The Britzer Garden is incredible. Just on the bum-end of Neukölln, nowhere you’d expect anything of note or value to be placed and at the end of a godawful bus journey, there is an enormous lush paradise. The entry fee is 2 euros, but goes up to 3 during the dahlia fest (EXTORTION! Bloody Germans) and for that you can spend up until darkness falls exploring the grounds. In the middle are a number of big, placid and spectacular lakes. The water is as clear as glass, so you can see the huge fish mooching about in the shallows and the spectacular feet of the coots as they swim. There are tons of fabulous cafés dotted about the place; we finally chose to have lunch in a big dome-shaped place which looked like a prehistoric tortoise shell by the lake shore, flanked by weird bone-like structures that made you feel like you were in the fast-food place from the Flintstones. The salads were so tasty I would have battled through a swarm of a million wasps to finish every last bite, which is lucky because there just so happened to be one million wasps nearby who all clearly thought, ‘Hey, forget jam, this chick’s salad is totes where it’s at!!’ 

Everywhere you come across a different and unexpected bit of new gardening magic. One part is the ‘themed gardens’, which just looks like a boring hedge maze but is actually lots of little gardens pocketed off into hedge-rooms, each one with a particular theme: one was a hilarious mixture of vegetables and decorative flowers mingled together (sprouts look particularly awesome in a formal border), one was a fruity Mediterranean terrace, and one was a deep, dark, moist dell-garden full of ferns and frogs and a little waterfall.
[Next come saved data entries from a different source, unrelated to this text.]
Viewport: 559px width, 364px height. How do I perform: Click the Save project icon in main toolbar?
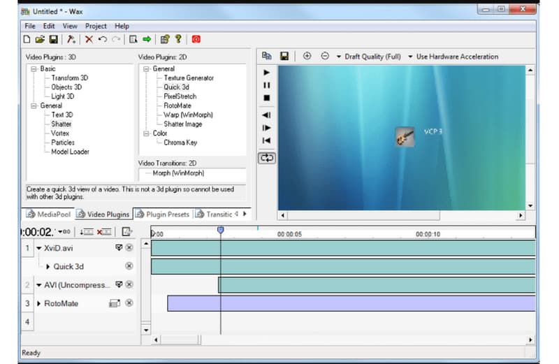(53, 40)
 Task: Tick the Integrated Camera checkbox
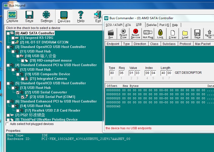pyautogui.click(x=23, y=79)
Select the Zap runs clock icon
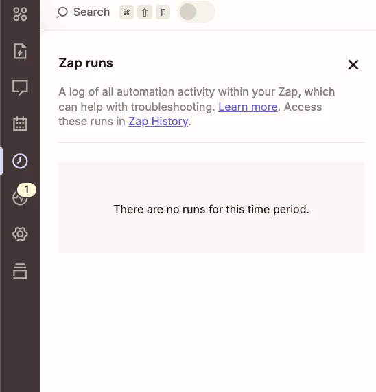The height and width of the screenshot is (392, 376). 20,161
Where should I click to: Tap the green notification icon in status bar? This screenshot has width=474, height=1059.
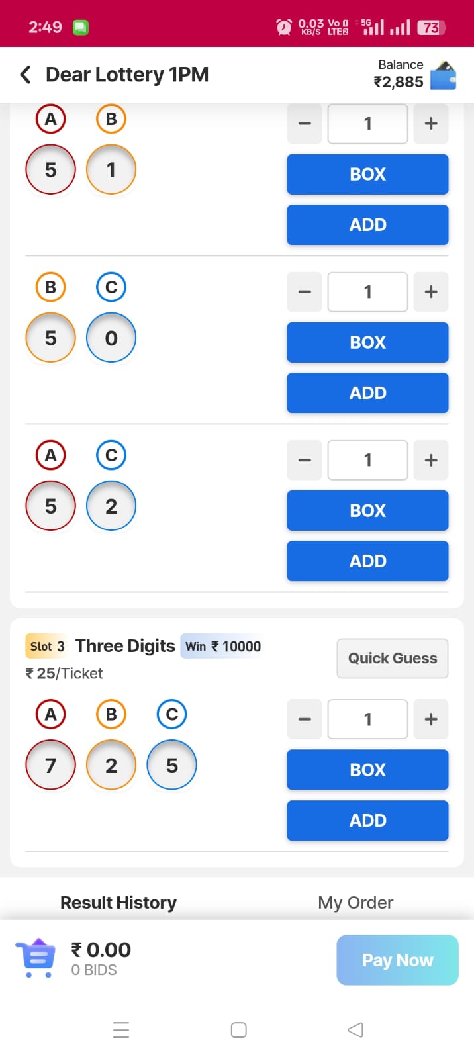81,27
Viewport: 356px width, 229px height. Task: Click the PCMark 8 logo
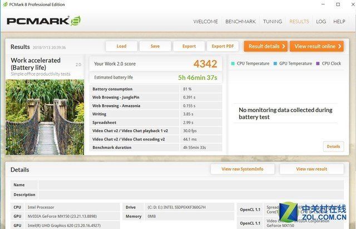click(x=43, y=21)
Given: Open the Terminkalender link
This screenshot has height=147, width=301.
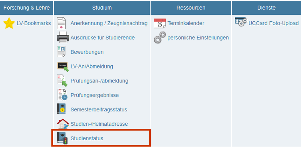Looking at the screenshot, I should (x=186, y=23).
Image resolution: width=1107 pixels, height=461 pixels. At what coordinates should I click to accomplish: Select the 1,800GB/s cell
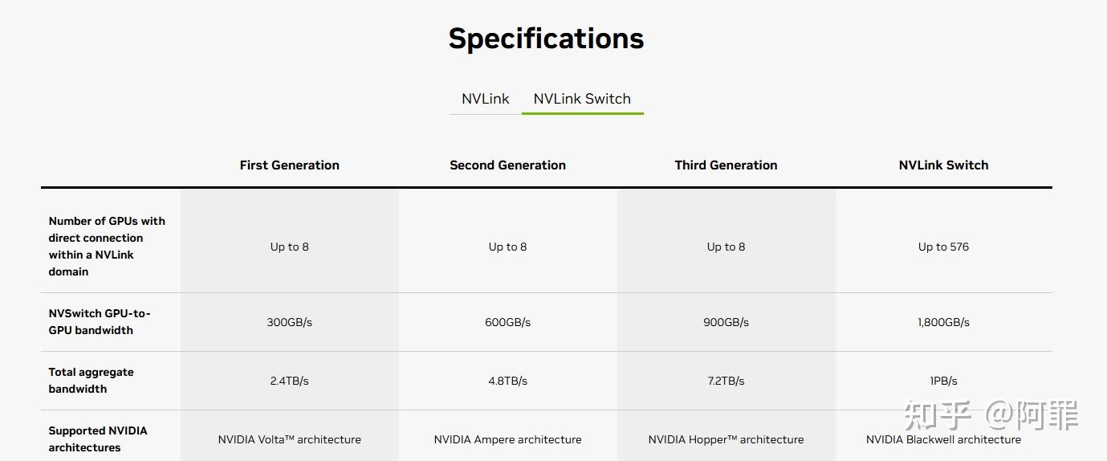point(943,322)
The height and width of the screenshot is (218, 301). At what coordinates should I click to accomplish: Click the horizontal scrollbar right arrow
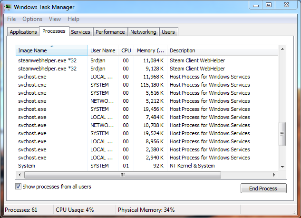click(275, 174)
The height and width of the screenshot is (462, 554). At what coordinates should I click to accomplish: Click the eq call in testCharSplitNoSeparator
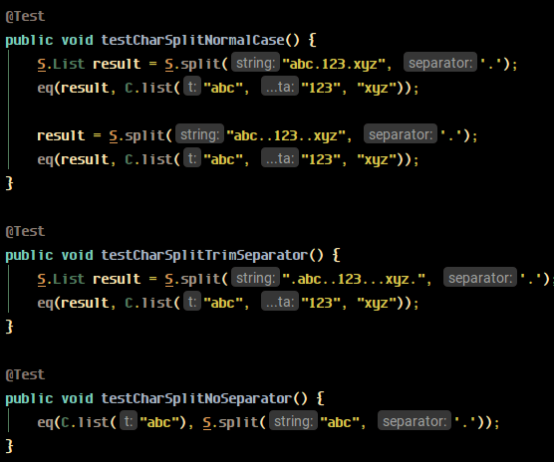pos(45,423)
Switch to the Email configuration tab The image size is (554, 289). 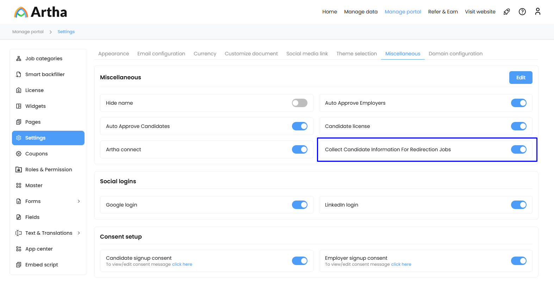(x=161, y=54)
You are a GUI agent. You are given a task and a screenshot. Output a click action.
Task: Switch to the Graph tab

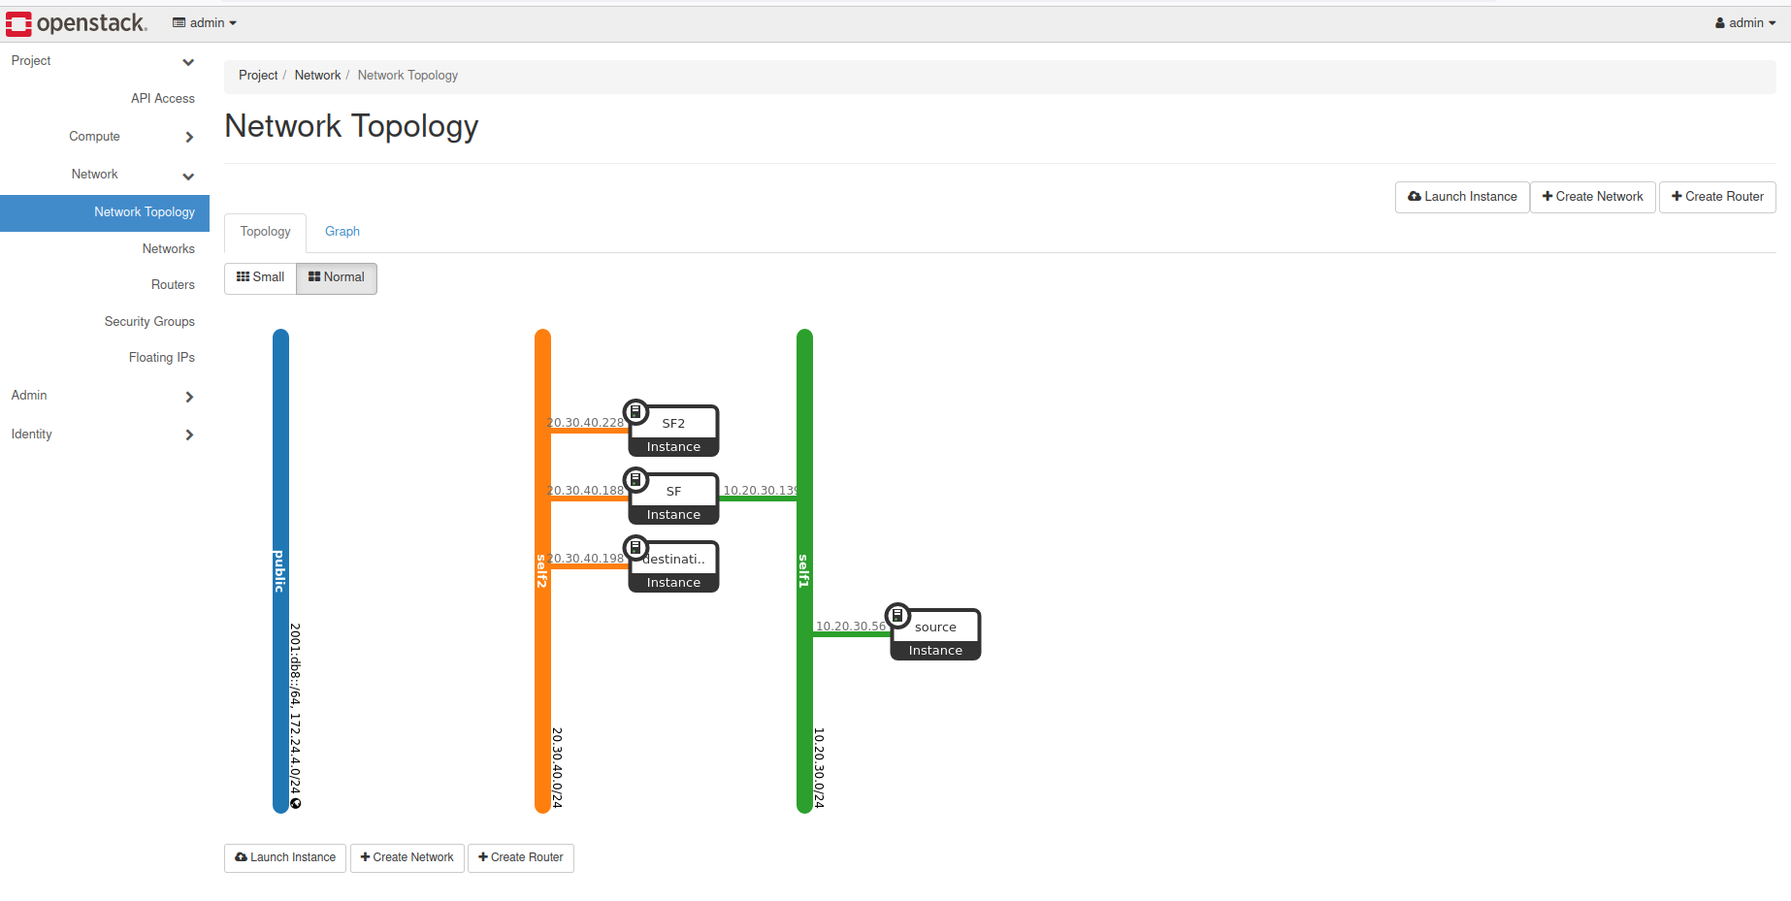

There are big crazy triangular gardens full of blooms in one intense colour, and wide structural gardens punctuated with soft grasses and plants with fleshy, glowing leaves. There’s an enormous water playground and adventure area for kids and ample access to Wurst. It is the perfect place to be, and it is open until the end of sunset. A better way to enjoy a glass of prosecco you will not find.

It was perfect timing for me to be juiced up by garden wonderment, because not long after I was invited to a meeting with the committee of the Laskerwiese community garden when after months on their waiting list some beds had finally become up for grabs. I hightailed it down to Ostkreuz on Thursday evening already planning the rows of golden beetroot and purple carrots I would be tending withing weeks – no, hours of getting my own little plot. The committee was an interesting bunch: the chair, a rodentine woman with a ginger bob and nibbly teeth, tsked as I arrived two minutes late; her husband was a large and jocular man who was exactly like Jerry from Parks and Recreation and spent the entire meeting maintaining a constant flow of cake into his mouth; a few normal-looking midle-aged ladies; an adorable young couple who clearly had more than just soil fertility in mind; Heath Ledger with his Knight’s Tale hairstyle but with a huge bald patch on the very top of his head so his wild hair arranged itself like that of Krusty the Klown; and an enormous woman in the corner with long, tentacley dreadlocks swirled into an unravelling mound on the top of her head and tattoos all around the edge of her face and around her eyebrows so she looked like a shaman.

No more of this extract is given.